Estaminet Tomeno Mercier

Estaminet Tomeno Mercier

24 juin 2012

DES CLIENTS PAS TOUT À FAIT COMME LES AUTRES…..

Françoise Tomeno
24 juin 2012

J’ai rencontré leurs cousins à la Grange de Meslay hier soir : ils sont là à tous les concerts, je pense qu’ils prennent un abonnement chaque année. On dit qu’ils viennent à la Grange même lorsqu’il n’y a pas de concert, tant ils aiment ce lieu. Ils font partie de la branche rurale de la famille.

Ceux dont je vous parle aujourd’hui font partie de la branche urbaine. Certains d’entre eux habitaient, il n’y a pas si longtemps encore, juste devant le bistrot, sur la place. Ils ont dû quitter leur logement parce  que celui-ci a été abattu, pour des raisons que j’ignore. Les autres sont tous du quartier.
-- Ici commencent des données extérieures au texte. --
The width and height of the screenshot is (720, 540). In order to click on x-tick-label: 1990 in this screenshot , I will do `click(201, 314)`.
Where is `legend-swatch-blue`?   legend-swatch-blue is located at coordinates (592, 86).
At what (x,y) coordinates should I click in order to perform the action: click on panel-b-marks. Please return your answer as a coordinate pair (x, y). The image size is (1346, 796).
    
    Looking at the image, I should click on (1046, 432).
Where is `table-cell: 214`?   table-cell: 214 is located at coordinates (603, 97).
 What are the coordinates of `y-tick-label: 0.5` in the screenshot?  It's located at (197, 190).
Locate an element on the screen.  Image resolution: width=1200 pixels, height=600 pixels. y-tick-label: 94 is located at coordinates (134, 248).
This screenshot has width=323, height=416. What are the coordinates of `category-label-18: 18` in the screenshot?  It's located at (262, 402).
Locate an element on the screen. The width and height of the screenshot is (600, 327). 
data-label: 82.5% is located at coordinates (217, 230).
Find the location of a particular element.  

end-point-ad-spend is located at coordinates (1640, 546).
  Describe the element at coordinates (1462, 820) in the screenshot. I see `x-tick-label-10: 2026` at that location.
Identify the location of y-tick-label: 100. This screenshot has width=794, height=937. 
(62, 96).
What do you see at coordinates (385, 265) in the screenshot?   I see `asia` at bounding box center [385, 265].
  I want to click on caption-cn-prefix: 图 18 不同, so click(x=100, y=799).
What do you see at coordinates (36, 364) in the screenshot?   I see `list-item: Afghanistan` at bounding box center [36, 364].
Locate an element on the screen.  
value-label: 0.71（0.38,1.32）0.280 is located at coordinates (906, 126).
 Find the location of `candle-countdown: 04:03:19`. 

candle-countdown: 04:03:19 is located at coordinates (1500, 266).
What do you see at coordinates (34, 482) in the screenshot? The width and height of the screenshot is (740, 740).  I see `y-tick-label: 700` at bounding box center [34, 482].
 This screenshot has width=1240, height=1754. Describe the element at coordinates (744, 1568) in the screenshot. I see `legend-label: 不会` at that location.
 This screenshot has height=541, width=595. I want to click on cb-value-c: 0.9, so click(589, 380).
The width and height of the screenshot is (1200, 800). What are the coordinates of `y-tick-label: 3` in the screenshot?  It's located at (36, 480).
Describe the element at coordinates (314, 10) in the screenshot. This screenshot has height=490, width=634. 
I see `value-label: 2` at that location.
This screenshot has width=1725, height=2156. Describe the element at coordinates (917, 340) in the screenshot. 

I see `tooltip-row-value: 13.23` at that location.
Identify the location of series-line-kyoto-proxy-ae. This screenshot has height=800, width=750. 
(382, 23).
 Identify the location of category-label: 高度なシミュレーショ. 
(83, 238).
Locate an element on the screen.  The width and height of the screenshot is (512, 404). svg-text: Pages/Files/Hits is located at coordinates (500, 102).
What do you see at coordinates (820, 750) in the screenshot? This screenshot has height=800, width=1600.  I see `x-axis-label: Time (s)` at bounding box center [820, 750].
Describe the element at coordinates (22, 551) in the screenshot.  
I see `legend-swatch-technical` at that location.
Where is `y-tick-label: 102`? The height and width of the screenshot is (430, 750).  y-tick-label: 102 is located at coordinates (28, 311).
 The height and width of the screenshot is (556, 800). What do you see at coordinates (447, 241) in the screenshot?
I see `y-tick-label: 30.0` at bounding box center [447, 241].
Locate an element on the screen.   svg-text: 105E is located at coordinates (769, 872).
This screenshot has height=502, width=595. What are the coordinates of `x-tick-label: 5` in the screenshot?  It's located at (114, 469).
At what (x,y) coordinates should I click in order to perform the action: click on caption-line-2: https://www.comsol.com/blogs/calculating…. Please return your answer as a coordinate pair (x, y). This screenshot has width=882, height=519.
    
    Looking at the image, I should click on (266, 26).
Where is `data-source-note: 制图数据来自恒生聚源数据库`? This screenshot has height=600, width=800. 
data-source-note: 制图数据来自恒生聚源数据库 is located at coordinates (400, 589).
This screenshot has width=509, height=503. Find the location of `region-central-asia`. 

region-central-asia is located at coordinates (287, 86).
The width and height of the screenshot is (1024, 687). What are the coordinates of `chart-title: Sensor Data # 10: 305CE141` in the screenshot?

Ils sont suffisamment nombreux pour qu’il y ait, à toute heure de la journée, l’un d’entre eux de passage au bistrot ; ils viennent en nombre l’été. Ils consomment tous la même chose, et en toute saison.

Les cousins de la branche rurale sont chanteurs, c’est peut-être pour cela qu’ils affectionnent la Grange. Ils ont même une particularité, c’est celle de chantonner à chaque début de concert. Curieusement, la salle est toujours très tolérante.
C’est ce qu’ils ont fait hier soir, lors du concert du Quatuor Jérusalem. Ils ont accompagné le début du quatuor de Beethoven, puis ont fait silence par la suite, et toujours silence lorsque nous avons écouté Brahms. Par contre, ils se sont déchaînés lors du bis, un mouvement d’un quatuor de Debussy. Personne n’a récriminé.

Les cousins urbains présentent une autre particularité de déviance sociale. Ils sont plutôt voleurs. Et là aussi, curieusement, on ne leur en tient pas rigueur, on ne porte pas plainte. Je dois en effet vous préciser qu’ils ne paient jamais leur consommation. Il arrive que les habitués qui boivent du café, et qui connaissent leurs goûts, leur donnent une part de leur part. Parfois même, l’un de ces clients très particuliers vient se servir à la table sans que l’on ait le temps de s’en apercevoir… Je peux en témoigner, cela m’est arrivé un jour en terrasse. Le serveur avait à peine posé la tasse de café devant moi que le pain d’épices qui accompagne toujours le café s’était envolé. Incroyable.

Il y a quelques jours, un habitué, sur le pas de la porte qui est ouverte en été (deux portes sont ouvertes l’été, il faut faire courant d’air…), et alors que j’étais concentrée sur des notes de travail, me dit « Vous mangez votre pain d’épices ? ». Bien obligée de lever la tête, me voilà gagnée par un vieux fond de culpabilité qui remonte parfois dans les grandes circonstances : oui, je mange mon pain d’épices, j’aime le pain d’épices. Et lui, l’habitué, d’émietter sous mon nez, pour me culpabiliser sans doute encore un peu plus, son pain d’épices à lui. Damned, je suis faite. Parce que ma vieille solidarité de chanteuse avec les oiseaux est ébranlée.

Il y a un peu plus d’un an maintenant, à la fin de l’hiver, l’un de ces clients pas tout à fait comme les autres venait régulièrement dans le bistrot et attendait que l’un des serveurs lui laisse tomber presque négligemment (tu parles !) un bout de pain d’épices. Les serveurs et les serveuses l’avaient nommé Toto. Était-ce toujours le même oiseau Toto? Ou bien se passaient-ils le mot en famille ? Ils se ressemblent tous tellement dans cette famille!

Ce bistrot est décidément très accueillant, et tolérant.